Organizational Effectiveness: Performance

Most of us discuss some form of performance on a regular basis. When we talk about our automobiles, sports teams, or even retirement accounts, performance forms the basis of the conversation.  In our minds, there is typically a standard we measure actual outcomes against which the results signifies the value of the effort or investment.  The difference between our expectation and the outcome determines the perceived level of performance.

The examination of organizational performance is not different.  It compares the actual results of the organization to the intended results (goals) or capability (resource inputs).  Given that organizational performance is primary concern of the study of management, considerable research has been done on what is performance, how should it be measured, and how can it be improved.  One of the most influential and widely used methods of assessing performance pertains to the Balanced Scorecard.

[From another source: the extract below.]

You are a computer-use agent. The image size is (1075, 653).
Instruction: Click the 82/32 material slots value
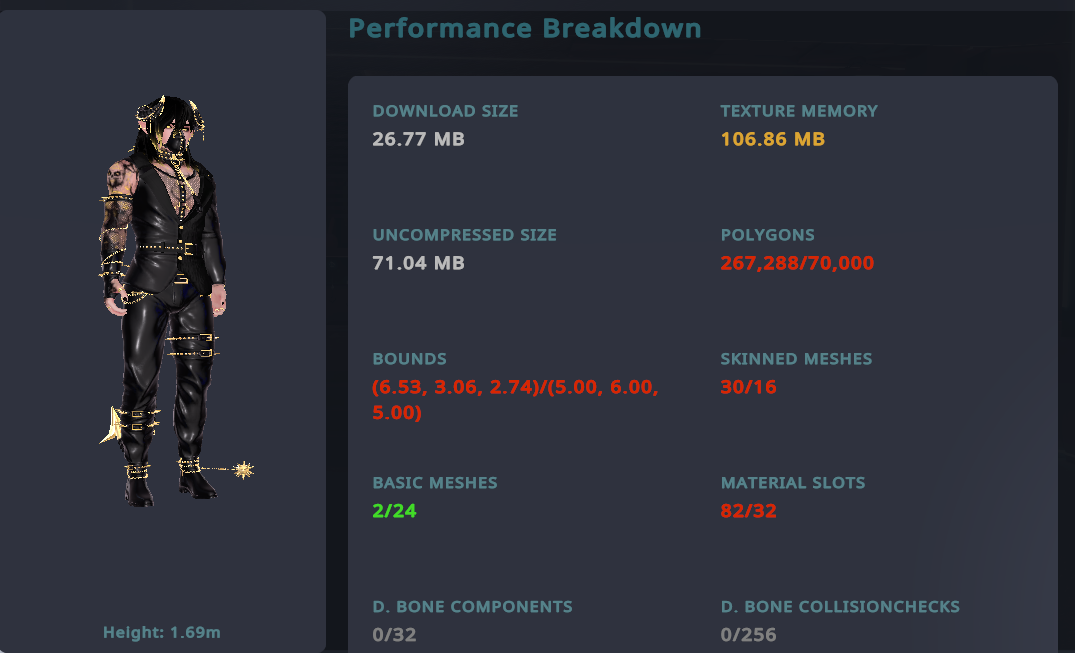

Following the 1992 Harvard Business Review article by Kaplan and Norton, organizations began defining and measuring organizational performance based on a scorecard approach.  Kaplan and Norton building on previous work on the multi-dimensionality of performance proposed four dimensions that relate to performance:

  • Financial: encourages the identification of a few relevant high-level financial measures that answer to the question “How do we look to shareholders?”
  • Customer: encourages the identification of measures that answer the question “How do customers see us?”
  • Internal business processes: encourages the identification of measures that answer the question “What must we excel at?”
  • Learning and growth: encourages the identification of measures that answer the question “Can we continue to improve and create value?”

Their work has made a scorecard a common part of the management lexicon and an important tool in managing organizations.  Five years after their article, Kurtzman in his 1997 Fortune article “Is your company off course? Now you can find out why” found that 64 percent of the firms he surveyed were measuring performance from a Balanced Scorecard methodology.

More recently, Pierre J. Richard, Timothy M. Devinney, George S. Yip, Gerry Johnson in their 2009 Journal of Management article entitled “Measuring Organizational Performance: Towards Methodological Best Practice” discussed three core performance outcome areas: financial performance (profits, return on assets, return on investment, etc.); product market performance (sales, market share, etc.); and shareholder return (total shareholder return, economic value added, etc.).  Their work clearly demonstrates the continued commitment to a multidimensional and results-oriented to assessing performance.

Figure 1: Organizational Performance Factors

When examining the work of the last 20 years, there is strong evidence that supports the precepts of the balanced, yet multidimensional approach.  While most organizations have adopted financial and non-financial indicators of organizational performance, there is opportunity to further refine the measures.  Figure 1 captures an alternative concept of organizational performance.  The four factors related to overall organizational performance include:

  • Cost management: includes measure that relate to keeping costs low in facets of the operation and maximizing resources
  • Process management: relates to if the most efficient, yet effective processes are being utilized to produced desired products and services
  • Adaptability: incorporates the organizations ability to adapt to environmental factors (administrative, economic, social, and technological)
  • Product effectiveness: encompasses the organization’s alignment of its products and services to the marketplace’s needs and wants.